Return each line exactly, beginning with the one that has "Given: Open the three-dot more options menu" and finishing with the final line of the material. Drop any pictures.

^^^^^^^^

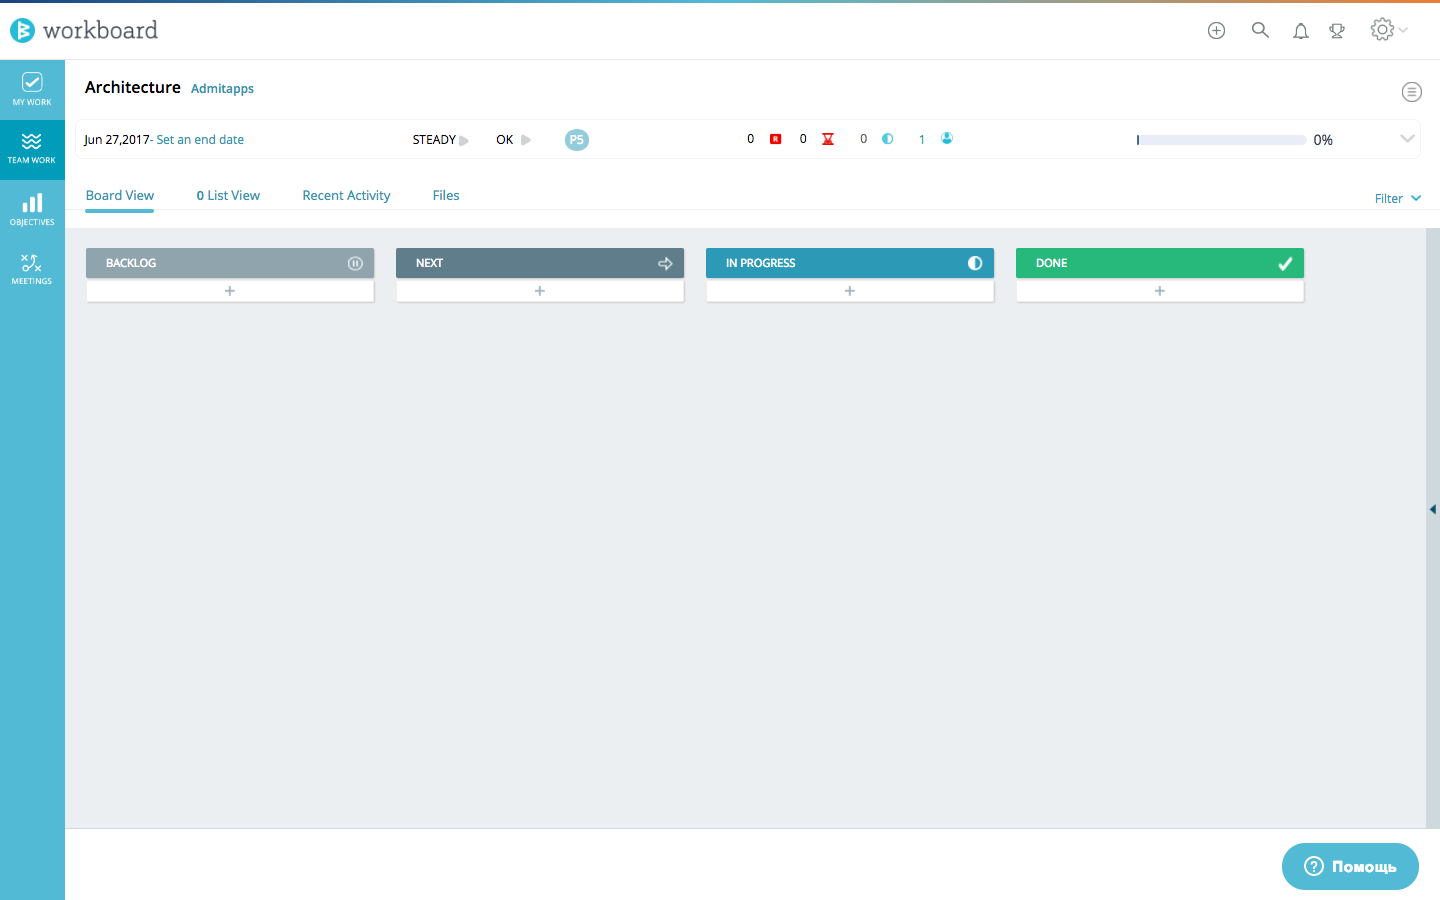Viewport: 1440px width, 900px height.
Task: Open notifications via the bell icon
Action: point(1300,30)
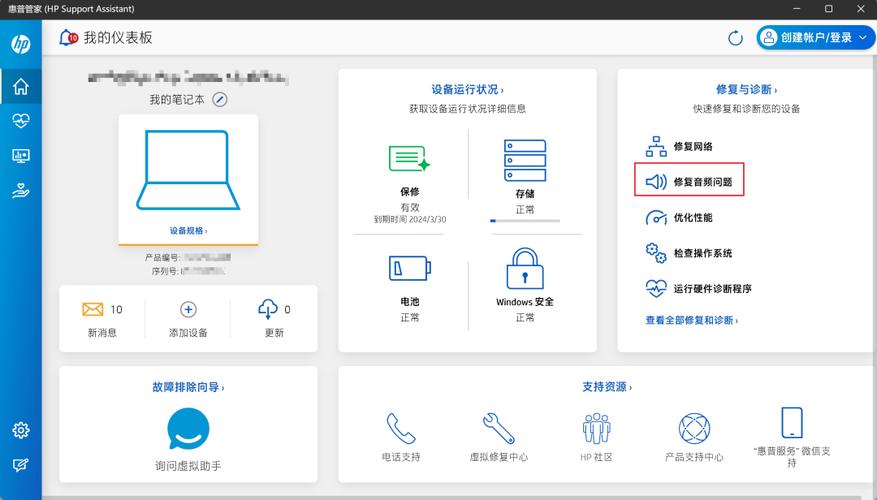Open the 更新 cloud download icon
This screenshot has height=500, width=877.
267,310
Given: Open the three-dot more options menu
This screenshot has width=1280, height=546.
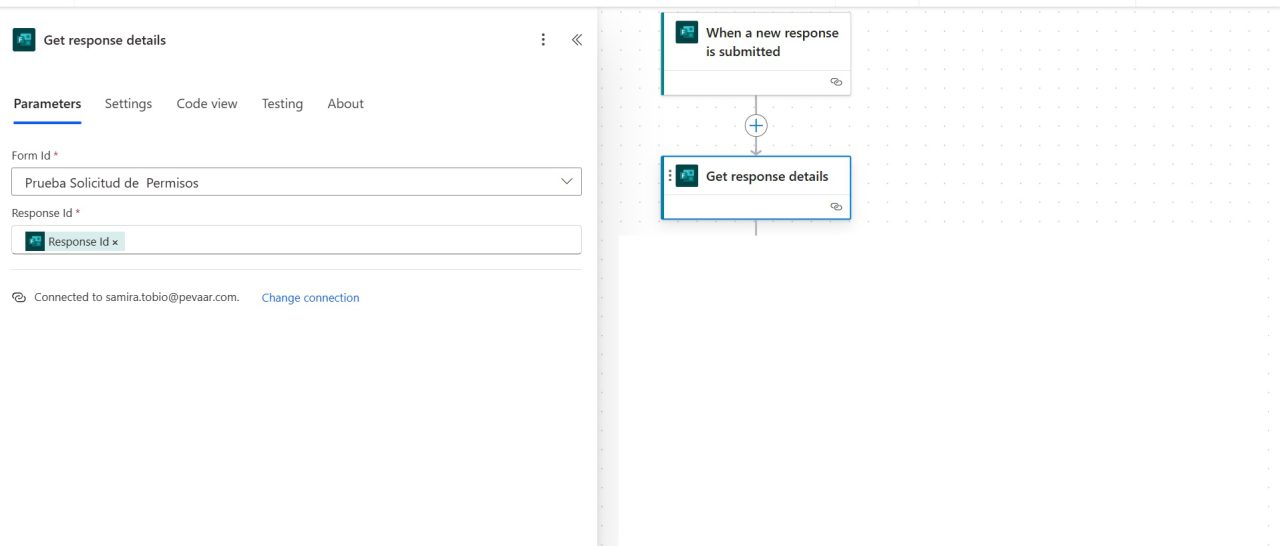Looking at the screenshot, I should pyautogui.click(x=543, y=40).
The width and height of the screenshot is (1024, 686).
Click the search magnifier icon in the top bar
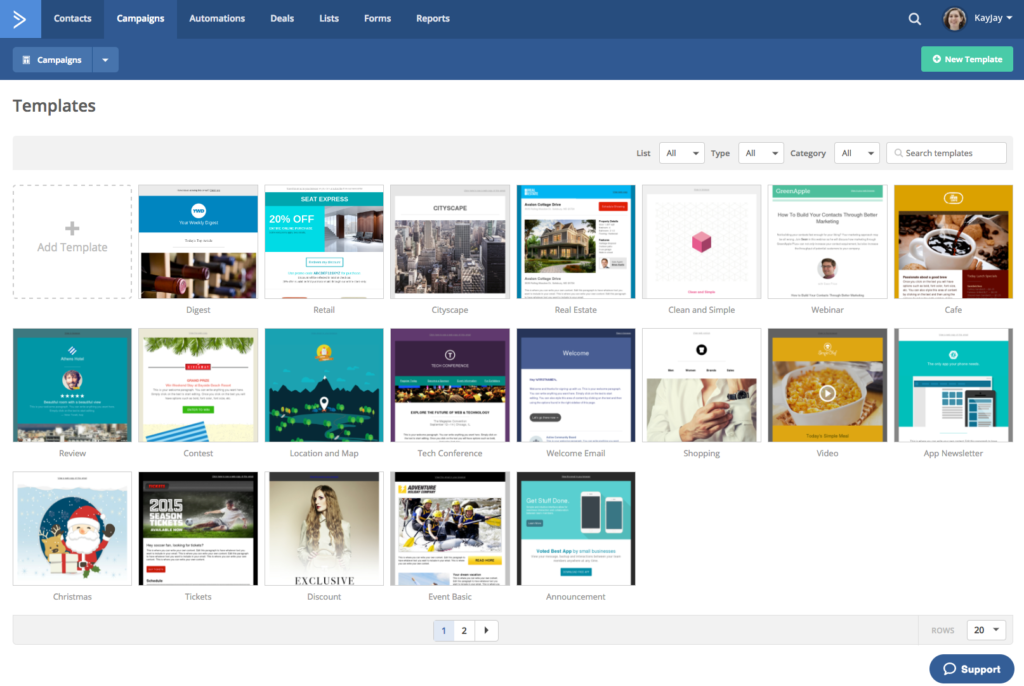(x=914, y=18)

^^^^^^^^

▶ _Task output_:
Given: Open the three-dot more options menu
This screenshot has width=1280, height=546.
Looking at the screenshot, I should pyautogui.click(x=543, y=40).
The width and height of the screenshot is (1024, 686).
Click the search magnifier icon in the top bar
(x=914, y=18)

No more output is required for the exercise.